The Ventura Tool Company was formed in 1930 by Carl and Fritz Huntsinger. Ventura Tool improved upon the existing borescope, an instrument used for inspecting cannon barrels. Huntsinger had a light added to the tip so that the instrument, which used a wide angle lens to relay images back to its operator, could be used for locating defects in petroleum pipes. This innovation revolutionized the inspection of petroleum pipes for defects. Ventura Tool gradually added new techniques for use in these inspections, and the company grew further. It acquired the Master Thread Company, Pressure Weld, Inc., and Tube Upset Corporation. The company specialized in pipe repair and began to develop a high-speed drill in the 1940s. It also began manufacturing tools for the Air Force. The company would eventually change its emphasis and reincorporate as Vetco Offshore Industries, Inc. in the late 1950s.

Vetco was sold in the 1980s to Houston-based Combustion Engineering (C-E) and moved away from its original base in the Ventura Oil Field. VetcoGray was then acquired by Hughes Tool in 1986 for $270mm. The acquisition occurred just as oil prices were collapsing and Baker Hughes, the successor to Hughes Tool, disposed of 70.1% of VetcoGray to Bain Capital funds for $3.8mm. Bain Capital sold VetcoGray to ABB in 1991. Between 1991 and 2001, VetcoGray completed acquisitions in Canada, Mexico, Argentina, Venezuela, and the UK. In 2004, the ABB VetcoGray oil and gas business was acquired by a consortium consisting of the private equity firms Candover, 3i, and JP Morgan Partners. In February 2007, GE Oil & Gas acquired the company. David Tucker was appointed as chief operating officer for VetcoGray.

=== Vetco Aibel ===

Vetco Aibel traces its roots to Elektrisk Bureau (EB) and Norsk Elektrisk & Brown Boveri (NEBB). These companies are became the Norwegian part of ABB.

A separate offshore business, EB Offshore, was founded in 1989. Vetco Aibel evolved through acquisitions of Seatec, Maritime Seanor and Umoe Oil and Gas, as well as organic growth.

== Track record ==
FPSOs
- Berge Helene
- Petrojarl I
- Norne
- Åsgard A
- Sendje Berge
- Berge Hus
- Chinguetti
- Alvheim
- Vittorio (Golfinho II)
- Ettrick
- Vincent (Ngujima-Yin)

=== Vetco Aibel ===

==== Topsides ====

- Alvheim FPSO/Marathon – EPC Topsides
- Volve/Mærsk-Statoil – EPC Topsides
- Kvitebjørn/Statoil - EPC Topsides
- Ringhorne/Esso – EPCI Platform
- Troll C/Hydro – EPC Semi
- Visund/Hydro - EPC Semi
- Heimdal 2000/Hydro– EPC Platform
- Jotun B/Esso – EPCI Platform
- Valhall WP/BP – EPCI Platform

==== Products ====

- Norsk Hydro, Troll C field.
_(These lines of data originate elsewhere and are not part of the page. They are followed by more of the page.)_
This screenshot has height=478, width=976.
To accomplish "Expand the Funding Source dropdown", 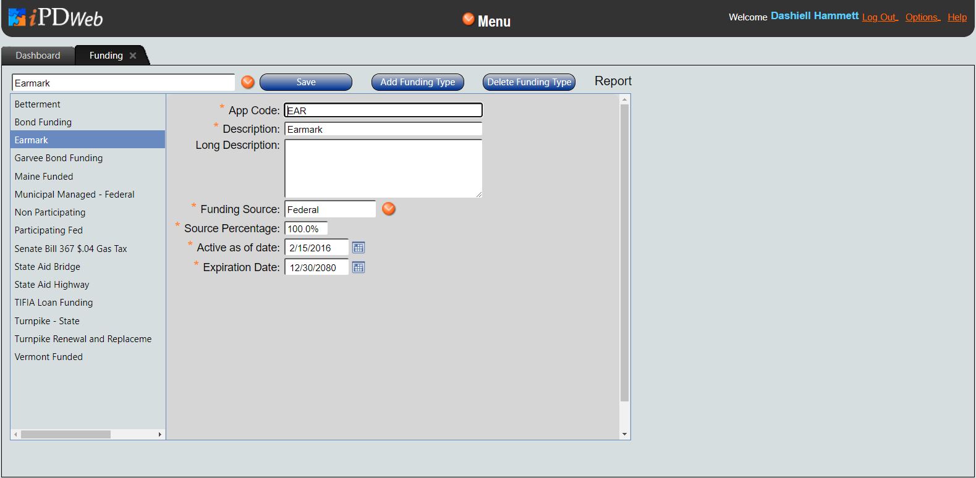I will (389, 209).
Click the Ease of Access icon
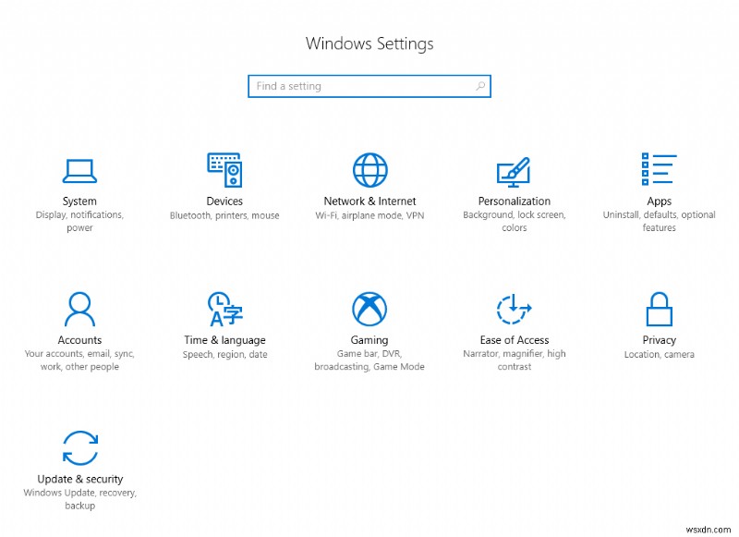 514,309
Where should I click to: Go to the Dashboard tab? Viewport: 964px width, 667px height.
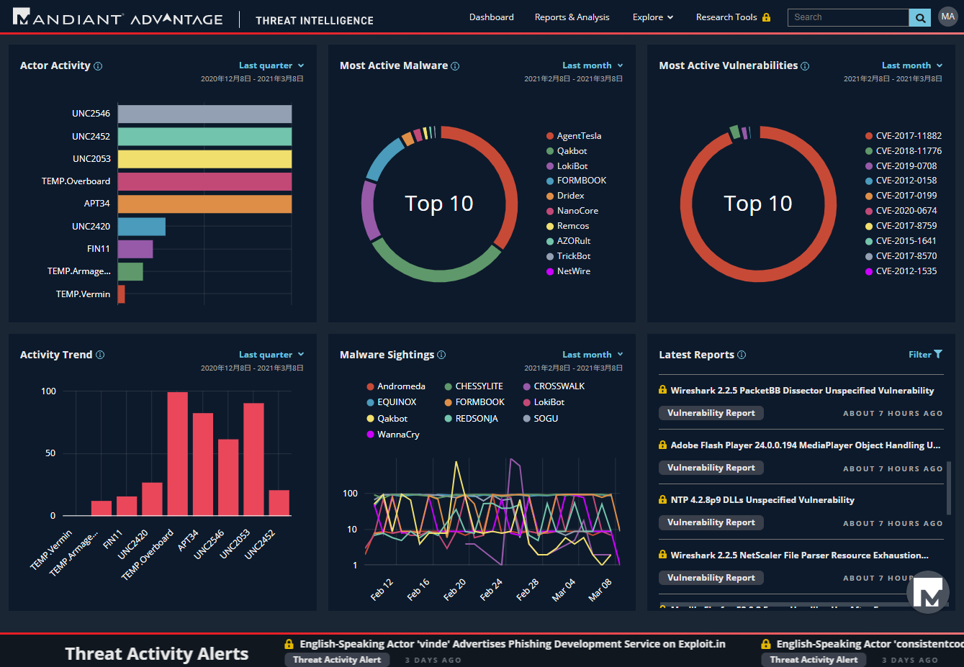tap(491, 17)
Start-up July 2003. Solved emulsion problems and increased production.
- Bluewater Munin, Xijiang field. Start-up October 2004. Oil production capacity increase.
- Norsk Hydro, Grane field. Start-up June 2005, improved separation of heavy oil.
- Maersk Oil Qatar, Al Shaheen field. Start-up 2005, solving emulsion problems.
- Petrobras-FPSO Jubarte P-34, Test Separator. Delivered 2005, heavy oil.